* Start Page excerpt *

The choice is local policy and should be explicit.

13. Relation to Existing Trace Mechanisms

This proposal complements existing trace surfaces.

Current mechanisms already include:

  • WorkflowEnvelope.trace.hop and trace.causality_id,
  • MiddlewareRunResult.traces,
  • JSON-e flow step traces,
  • daemon trace/json-e-flow/... records with step input/output digests,
  • Story-009 workflow step-completion records with memarium_record_id pointers.

Raw Signal Access is different:

  • it is available during the live flow,
  • it may include actual raw input,
  • it is selectively preserved based on reachability analysis,
  • and it is not durable by default.

14. Why This Is an Apophatic Mechanism

Most of the time, the current abstraction should be enough. A component should not need to know what all prior strata looked like.

Raw Signal Access exists for cases where the abstraction itself becomes part of the risk. The system must then be able to drill a precise, host-owned hole through the abstraction and show the lower signal without making that hole a general data path.

* End Page excerpt *
* Start Provided material *

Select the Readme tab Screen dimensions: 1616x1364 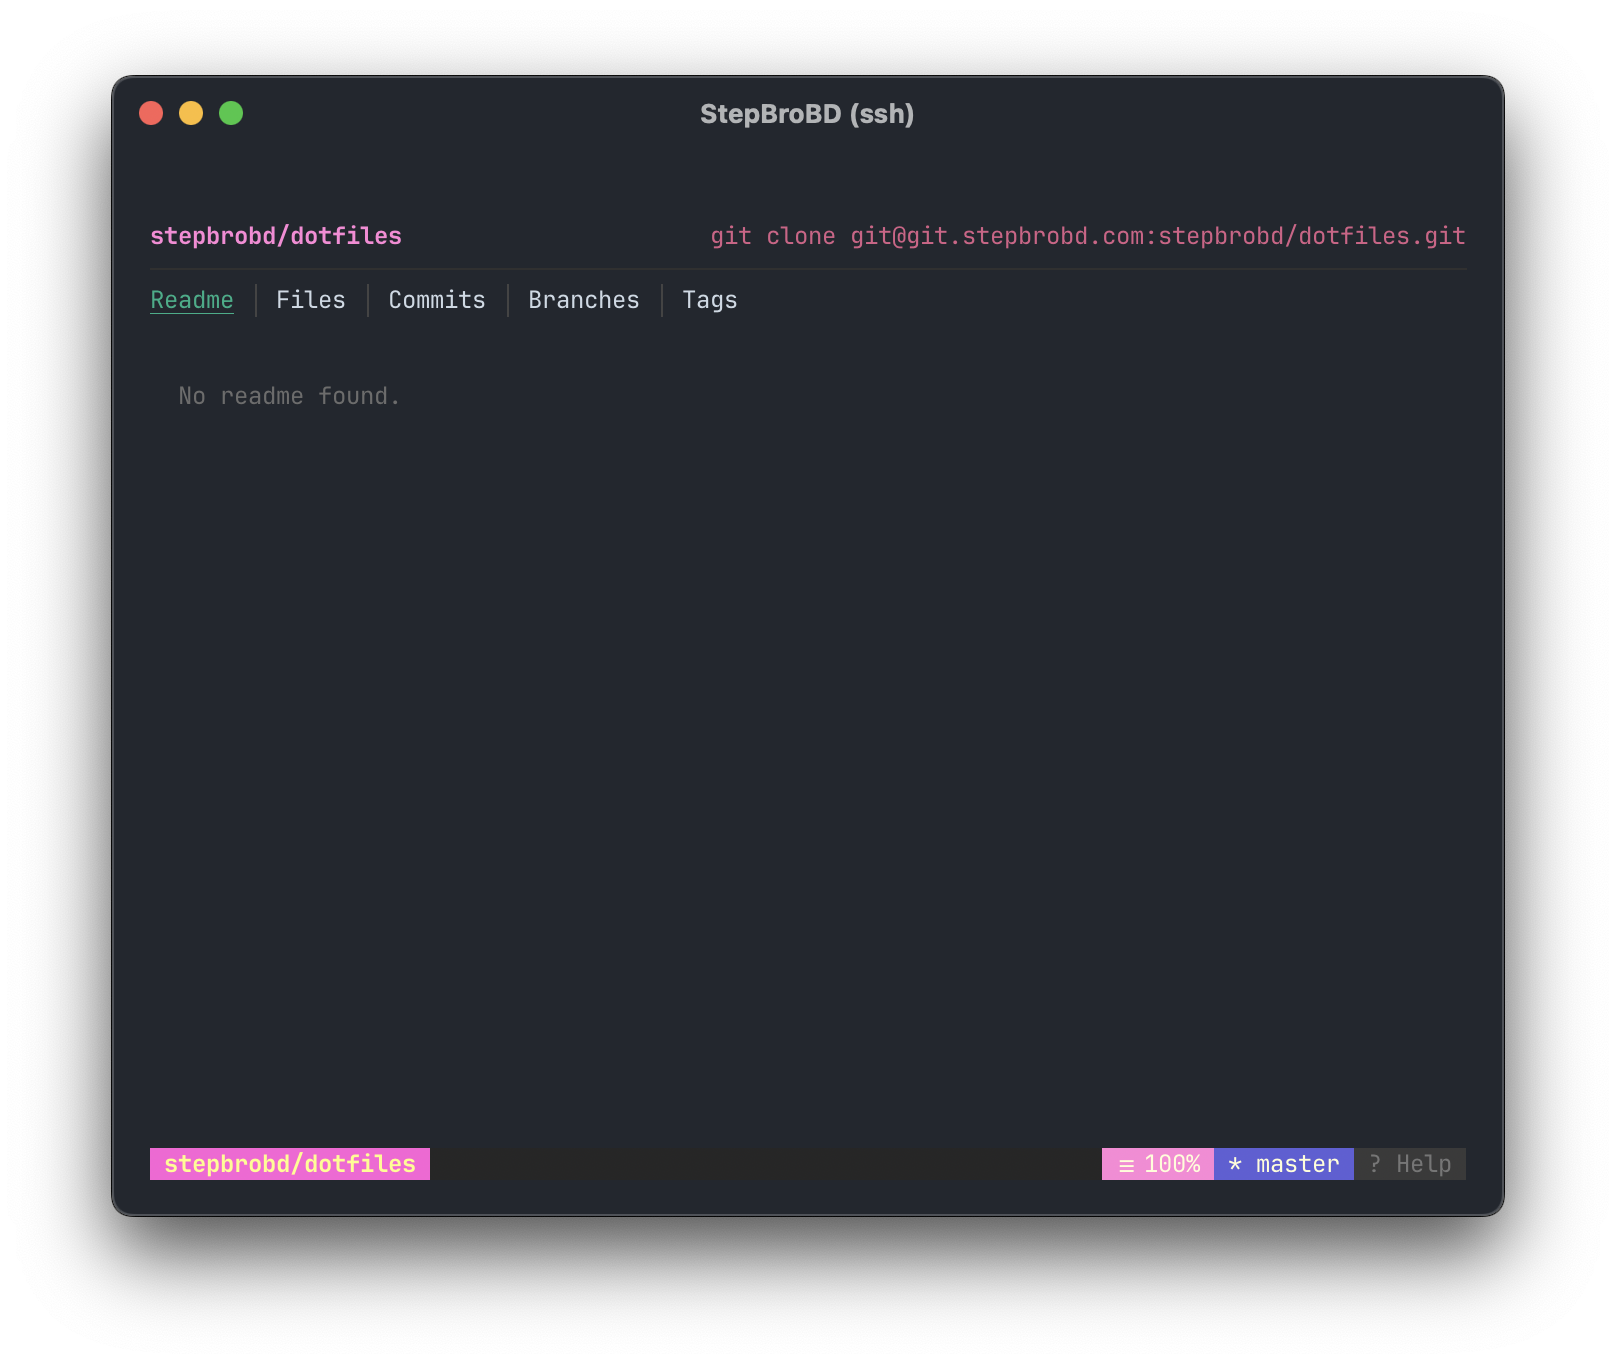[192, 299]
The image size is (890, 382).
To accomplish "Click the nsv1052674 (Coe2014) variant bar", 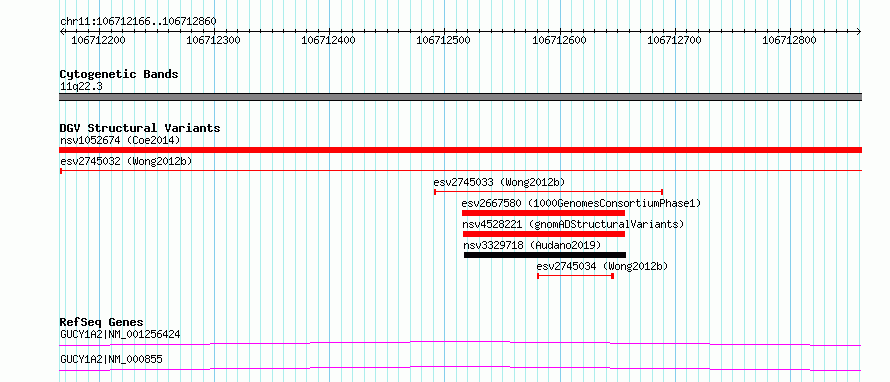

* End Provided material *

• [Problems to work on]
1 > Rewrite the part of the proposal excerpt that opens with the words containing "Most of the" and closes with "general data path.", swapping "abstraction" for "layer" each time it occurs.
2 > In the proposal excerpt, list every trace mechanism it names as already existing.
3 > According to the proposal excerpt, is Raw Signal Access durable by default?

• [Per-task outputs]
1 >
Most of the time, the current layer should be enough. A component should not need to know what all prior strata looked like.

Raw Signal Access exists for cases where the layer itself becomes part of the risk. The system must then be able to drill a precise, host-owned hole through the layer and show the lower signal without making that hole a general data path.

2 >
- WorkflowEnvelope.trace.hop and trace.causality_id
- MiddlewareRunResult.traces
- JSON-e flow step traces
- daemon trace/json-e-flow/... records with step input/output digests
- Story-009 workflow step-completion records with memarium_record_id pointers

3 > No, it is not durable by default.